(PROVIDED PASSAGE):

I complied php5 and libcurl, thinking the debian packages were buggy…
But same problem o_O

Total feeds:3
timer 0
array(3) {
[“badurls”]=>
array(3) {
[0]=>
string(47) “http://www.sacarny.com/blog/wp-rss2.php?cat=2 0”
[1]=>
string(39) “http://alanjstr.blogspot.com/atom.xml 0”
[2]=>
string(41) “http://www.croczilla.com/blog/rdf10_xml 0”
}
[“bad”]=>
int(3)
[“good”]=>
int(0)
}
Start –
curl 0 45.2878551483
Stop 3.19480895996E-05

That’s CRAZY :S

My config is:
Apache 1.3.3 – PHP5.0.5 – libcurl/7.15.0 OpenSSL/0.9.7e zlib/1.2.2 libidn/0.5.18

Any idea? :/

Veery nice ;)

hi guys,

on my debian sarge server i always get a timeout after the first 4 connects in the curl multi loop… i array_chunk 10.000 urls into 100 pakets per curl_multi. the first 4 connects/sockets giving back a normal result, mostly the 5th too but after this the rest gets a timeout. if i try to fetch 100 pages from the same domain at the same time with
curl_multi (100 sockets) it works. but with different hosts it could only get 4 results per loop…

any ideas? cant find the problem… must be some kind of limit in debian or with the hoster… but i cant find a solution… :(

Hi tosbn,

I think this is a known bug in PHP which should be fixed in PHP 5.2.

See here:

http://bugs.php.net/bug.php?id=38620

Cheers
Nick

(EXERCISE DETAILS):
Please return the stretch of the curl forum thread that begins at the words "any ideas? cant" and stops after "in PHP 5.2.", copying it word for word. Work only from the forum thread above.

(GIVEN ENTRIES):
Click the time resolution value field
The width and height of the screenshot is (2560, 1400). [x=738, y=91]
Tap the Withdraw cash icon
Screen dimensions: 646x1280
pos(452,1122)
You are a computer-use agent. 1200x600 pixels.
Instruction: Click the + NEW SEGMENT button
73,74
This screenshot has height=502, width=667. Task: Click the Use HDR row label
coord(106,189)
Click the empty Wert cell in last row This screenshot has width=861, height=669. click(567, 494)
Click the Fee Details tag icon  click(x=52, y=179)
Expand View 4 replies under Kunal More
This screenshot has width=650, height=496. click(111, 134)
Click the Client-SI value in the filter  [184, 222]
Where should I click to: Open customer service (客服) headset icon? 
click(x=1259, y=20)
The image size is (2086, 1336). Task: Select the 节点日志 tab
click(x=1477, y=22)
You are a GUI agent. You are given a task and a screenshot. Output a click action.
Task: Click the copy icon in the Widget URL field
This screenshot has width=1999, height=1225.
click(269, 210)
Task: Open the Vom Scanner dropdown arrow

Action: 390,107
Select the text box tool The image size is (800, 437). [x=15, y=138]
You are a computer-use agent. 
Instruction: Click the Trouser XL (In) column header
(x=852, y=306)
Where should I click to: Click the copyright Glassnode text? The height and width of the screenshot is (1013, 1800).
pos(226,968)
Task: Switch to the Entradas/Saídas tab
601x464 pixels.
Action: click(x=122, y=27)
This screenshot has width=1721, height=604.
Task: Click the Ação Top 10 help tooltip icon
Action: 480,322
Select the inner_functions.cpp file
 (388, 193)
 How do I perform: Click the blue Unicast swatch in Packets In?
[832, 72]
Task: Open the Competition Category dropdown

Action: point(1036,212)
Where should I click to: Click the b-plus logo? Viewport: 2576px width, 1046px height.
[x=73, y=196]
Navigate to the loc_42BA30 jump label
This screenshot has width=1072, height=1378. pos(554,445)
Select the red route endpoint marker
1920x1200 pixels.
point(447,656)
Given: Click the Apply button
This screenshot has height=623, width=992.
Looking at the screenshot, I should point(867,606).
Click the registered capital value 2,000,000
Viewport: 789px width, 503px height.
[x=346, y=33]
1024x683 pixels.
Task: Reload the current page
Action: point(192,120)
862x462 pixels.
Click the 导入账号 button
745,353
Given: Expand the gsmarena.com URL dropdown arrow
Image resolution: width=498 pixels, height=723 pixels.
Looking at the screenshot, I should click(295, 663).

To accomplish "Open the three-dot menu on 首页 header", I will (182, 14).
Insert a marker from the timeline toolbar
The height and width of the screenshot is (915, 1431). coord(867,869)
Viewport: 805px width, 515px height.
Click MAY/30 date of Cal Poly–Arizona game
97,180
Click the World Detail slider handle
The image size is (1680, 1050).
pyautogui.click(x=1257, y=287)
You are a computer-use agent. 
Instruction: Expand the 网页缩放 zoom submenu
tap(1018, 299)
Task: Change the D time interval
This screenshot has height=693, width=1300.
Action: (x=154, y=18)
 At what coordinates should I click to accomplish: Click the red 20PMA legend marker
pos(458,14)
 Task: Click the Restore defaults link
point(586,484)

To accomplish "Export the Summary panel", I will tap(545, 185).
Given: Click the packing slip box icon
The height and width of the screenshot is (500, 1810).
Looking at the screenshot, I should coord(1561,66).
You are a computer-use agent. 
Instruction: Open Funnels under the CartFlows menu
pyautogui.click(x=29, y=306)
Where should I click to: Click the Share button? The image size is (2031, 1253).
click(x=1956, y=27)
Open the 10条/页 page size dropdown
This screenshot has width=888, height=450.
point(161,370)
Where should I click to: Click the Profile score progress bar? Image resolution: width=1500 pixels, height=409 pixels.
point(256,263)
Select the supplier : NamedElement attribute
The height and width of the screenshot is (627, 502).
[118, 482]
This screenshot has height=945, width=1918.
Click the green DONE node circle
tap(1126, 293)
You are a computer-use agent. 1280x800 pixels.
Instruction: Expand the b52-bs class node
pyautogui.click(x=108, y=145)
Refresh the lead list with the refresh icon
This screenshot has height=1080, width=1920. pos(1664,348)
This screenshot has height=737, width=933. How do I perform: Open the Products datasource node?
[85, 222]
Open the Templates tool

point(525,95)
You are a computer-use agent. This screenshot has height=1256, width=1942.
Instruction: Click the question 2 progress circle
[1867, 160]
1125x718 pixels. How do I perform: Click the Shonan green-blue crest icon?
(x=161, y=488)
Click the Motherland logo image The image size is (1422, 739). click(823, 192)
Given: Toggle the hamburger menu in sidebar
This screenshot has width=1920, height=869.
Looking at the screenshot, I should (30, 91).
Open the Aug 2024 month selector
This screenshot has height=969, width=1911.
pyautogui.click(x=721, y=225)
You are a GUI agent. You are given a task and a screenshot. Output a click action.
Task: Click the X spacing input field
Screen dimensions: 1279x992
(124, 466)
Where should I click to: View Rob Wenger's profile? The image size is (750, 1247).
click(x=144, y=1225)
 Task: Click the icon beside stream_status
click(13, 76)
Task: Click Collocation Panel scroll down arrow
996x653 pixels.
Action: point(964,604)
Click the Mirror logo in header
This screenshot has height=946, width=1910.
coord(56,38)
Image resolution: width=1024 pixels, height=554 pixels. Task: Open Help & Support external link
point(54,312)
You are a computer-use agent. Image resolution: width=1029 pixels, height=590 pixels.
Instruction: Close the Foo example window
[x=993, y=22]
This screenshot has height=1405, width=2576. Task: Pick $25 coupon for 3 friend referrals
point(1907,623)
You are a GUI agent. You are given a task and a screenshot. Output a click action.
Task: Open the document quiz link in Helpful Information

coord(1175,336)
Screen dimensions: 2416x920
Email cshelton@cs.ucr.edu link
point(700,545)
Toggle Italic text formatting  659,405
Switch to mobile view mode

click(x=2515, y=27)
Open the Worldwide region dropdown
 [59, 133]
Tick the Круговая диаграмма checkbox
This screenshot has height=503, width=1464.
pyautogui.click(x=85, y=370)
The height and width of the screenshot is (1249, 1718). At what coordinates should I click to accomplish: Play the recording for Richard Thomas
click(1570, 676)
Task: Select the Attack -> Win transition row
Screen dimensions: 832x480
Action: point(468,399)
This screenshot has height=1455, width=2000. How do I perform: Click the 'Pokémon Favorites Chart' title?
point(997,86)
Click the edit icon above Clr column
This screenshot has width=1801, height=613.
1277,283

(EXPECTED ANSWER):
any ideas? cant find the problem… must be some kind of limit in debian or with the hoster… but i cant find a solution… :(

Hi tosbn,

I think this is a known bug in PHP which should be fixed in PHP 5.2.